Signal intensity profiles for all injections were
measured (3T Ingenia, Philips, Best, the Netherlands) using an oblique sagittal,
multi-dynamic, thick slice 3D T1-FFE acquisition covering the entire aorta to eliminate
inflow effects. Time-intensity curves were gathered from a single ROI placed in
the supra-celiac abdominal aorta. After
normalization to baseline, maximum SI and full width at 80% max (FWM80)
SI were measured. Test bolus MR
parameters were: TR/TE/α = 2ms/0.8ms/7o,
temporal resolution ~ 1 s; and full bolus: TR/TE/α = 3.5ms/1.4ms/30o, temporal resolution
~ 1.7 s. Spatial resolution was uniformly
1.8 x.1.8 x 7 mm3.
Results
Figure 1 illustrates the
bolus tailoring concept for a single subject, demonstrating timing bolus
results, calculated 3-phase injection scheme, and resultant full bolus. Ranges for each phase (a-c) of the
patient-specific triphasic tailored bolus volumes and rates were: a) 8.3 +
3 mL @ 3.1 + 0.6 mL/s; b) 16.4 + 7.7 mL @ 1.4 + 0.2 mL/s; and
c) 10.0 + 5.0 mL @ 1.3 + 0.2 mL/s.
The single-phase
injections were markedly peaked, demonstrating a relatively short maximum SI
duration, with mean FWM80 = 8.8 + 3.8 s (Figure 2, left). The bolus-tailoring prediction algorithm worked
well to achieve the desired uniform SI plateau
with significantly increased duration; mean
FWM80 = 23.7 + 2.5 s (p < 0.01) (Figure 2, right). Only a relatively small mean signal loss (19.5%,
p = 0.05) was observed to achieve this much longer bolus duration (Figures 3
and 4).
Discussion
Using a predictive
algorithm with a small contrast test bolus allows for patient-specific enhancement
profile “shaping” to achieve a longer and more uniform plateau than does a typical
single-phase injection. This prolonged SI
plateau comes at the expense of a modest SI decrease (i.e., nearly 3x plateau duration while maintaining >80% of peak SI). This is largely explained by T1 and T2*
mediated sub-linearity of SI vs.
contrast concentration such that significant decrease in contrast injection
rates lead to only minimal SI decrease (1,2).
Of note, we found it
necessary to dilute the contrast for bolus tailoring, as calculated injection
rates for undiluted contrast, particularly the 2nd and 3rd
phase, were quite low (often ~ 0.5-0.8 mL/s).
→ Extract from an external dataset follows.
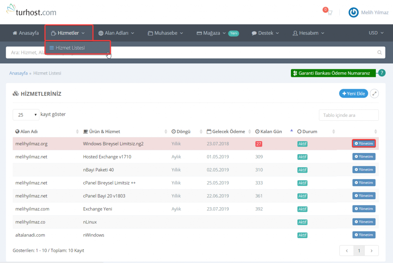Image resolution: width=393 pixels, height=263 pixels.
Task: Click the search magnifier icon
Action: 380,53
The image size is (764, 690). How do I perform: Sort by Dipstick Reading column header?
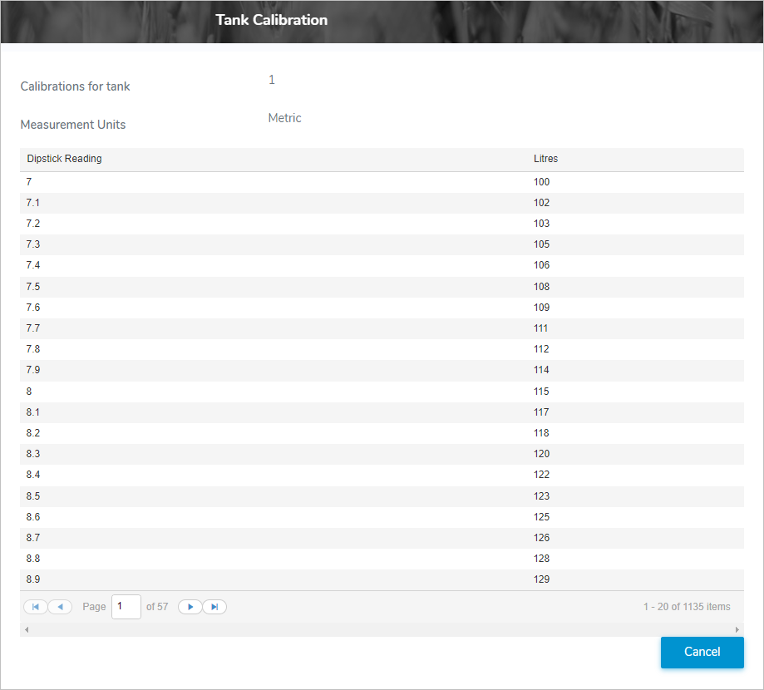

Because the test bolus is performed at a fixed injection rate, system
linearity can only be assumed for that rate. In preliminary tests without
diluting, we found that slower bolus phases arrived later than predicted, distorting
the expected plateau phase (Figure 5). This was largely remedied in the study by
diluting the contrast as described, keeping injection rates higher where the
system behaved more linearly.
Conclusion
Bolus tailoring for
CE-MRA can be readily achieved and has significant potential to improve image
quality. This suggests the conventional
method of injecting Gd contrast at a relatively fast fixed rate is flawed. Future work will evaluate the impact of
tailored boluses on CE-MRA image quality.
Acknowledgements
This work was in part
funded by a grant from the University of Washington Research Royalty Fund. References
(1) Wilson GJ, Woods M, Springer CS Jr, Bastawrous S,
Bhargava P, Maki JH. Magn Reson Med
2014;72:1746–54.
(2) Wilson GJ, Springer
CS Jr, Woods M, Bastawrous S, Bhargava P, Maki JH. PISMRM, Milan, Italy, 2014, p3862.